確かに鎌倉時代末期、貨幣経済の発達とともに封建制度を支える荘園社会からはみ出す集団が多数誕生し、武家たちが生計の拠り所とした農業集団の政治的優位を壊して、新しい時代に適う体制を望んだのは、後醍醐天皇だけではなく、時代の変化を膚で感ずる国民の総意だったと言うべきだ。

だが建武の政治改革が始まって見れば、国民の目には世が前進するどころか、逆に古代の律令社会に戻るかに見えたのだ。「いくら鎌倉幕府を倒そうが、最早公家が支配する大昔に戻れる筈もなかろうに」と尊氏は苦笑した。経済の発展は国民の物欲を覚醒させる。突き詰めて言えば、国民の不満は常に富の分配の不公平から来るのだ。
「武家や庶民の不満を鎮めるために力ずくで富を再分配できるのは、日本全国を見回してもこの尊氏しかいないではないか。だから最強の武将が将軍となり、安定した武家社会になるのを望むのは、何も足利与党の武将ばかりでなく、それが庶民の、否、天の声だったのだ」と尊氏は一人つぶやいた。

「太平記」とは対局的に室町幕府側から記述された歴史書「梅松論」によれば、宮方にいながら、このような空気をよく読んでいたのが正成だったと、だからこそ正成が誰よりも天皇と尊氏の話し合いによる解決、即ちもしも天皇がご納得の上で平和的に行われるならば、足利氏に幕府を開かせることを容認していた、となっている。

正成に兵庫出陣の命が下る

一方播磨の赤松氏を攻めていた新田義貞は、朝廷の退却命令を受ける前に、足利直義の何万という大軍が赤穂に迫っていることに気づき、直ちに城攻めを取りやめ、東に退却しながら、足利軍との決戦場所を求めていた。
ところが直義に遅れて出立した尊氏率いる水軍が、海上から味方を追い越し、退却する官軍からも先陣の軍船の影が遠望されるようになったときに、敵の水軍が先回りして兵庫に上陸すれば、この官軍三万の兵を前後から挟み撃ちにして殲滅(せんめつ)できるのだ、と義貞気づいて愕然(がくぜん)となった。
挟み撃ちに会うのを避け、官軍が足利軍と対等に決戦を挑むには、敵が上陸するその前に官軍は兵庫を駆け抜けておかなければならなかった。義貞は行く手を阻む前方の須磨の隘路(あいろ)を、苦虫噛むように睨(にら)みつけるのだった。

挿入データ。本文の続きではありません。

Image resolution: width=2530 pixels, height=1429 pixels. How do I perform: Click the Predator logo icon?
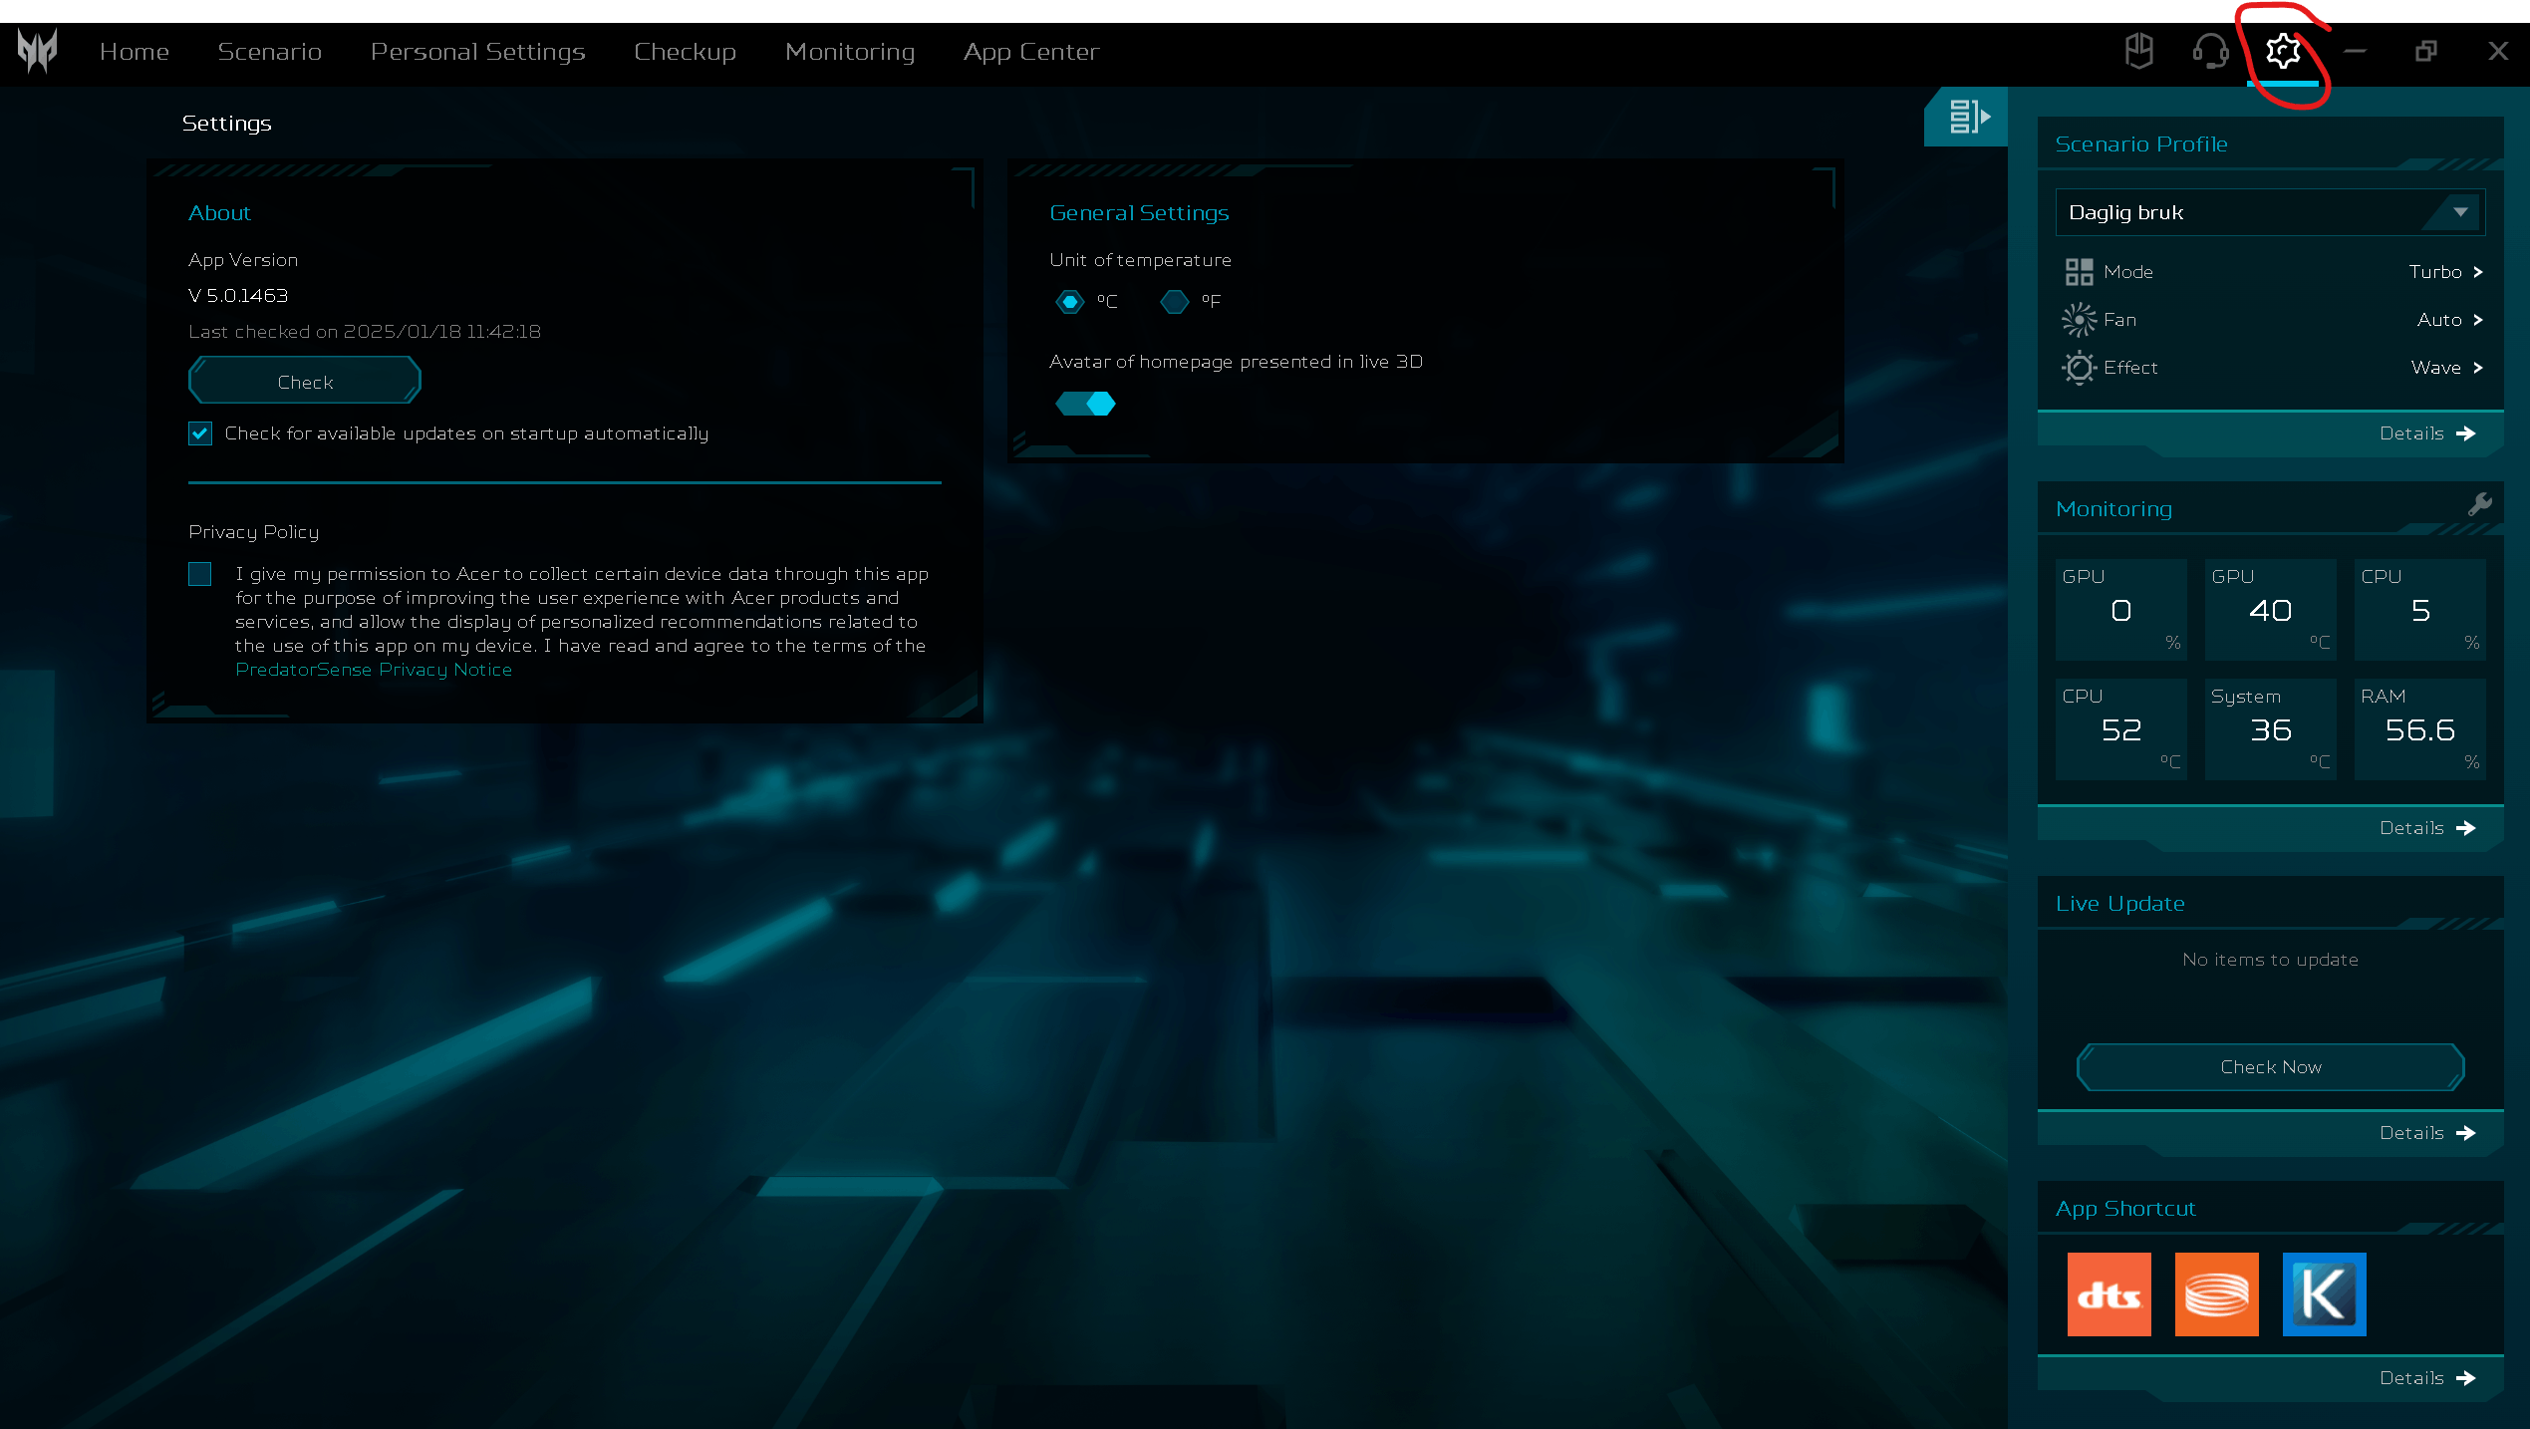(x=38, y=51)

朝議の結果、京の警護にあたっていた正成以下、楠木兵千名の者たちに、直ちに兵庫に出陣するよう命令が出た。正成の進言も空しく、天皇は尊氏との話し合いには応じられなかった。天皇に建武の政治改革への不満の声が届かなかった訳ではない。ただ天皇には国民の多数意見を無視してでも、物欲にまみれた国民の多数が忘れ去った、神武建国以来の日本国体の理念を自分後醍醐が守らずして誰が守るのだ、という強い使命感をお持ちだった。即ちそれこそが、大乗仏教や、儒教から発展した朱子学や、我が国古来の神道など、総ての宗教や哲学が共通して説くところの「中(みなか)」への帰依だった。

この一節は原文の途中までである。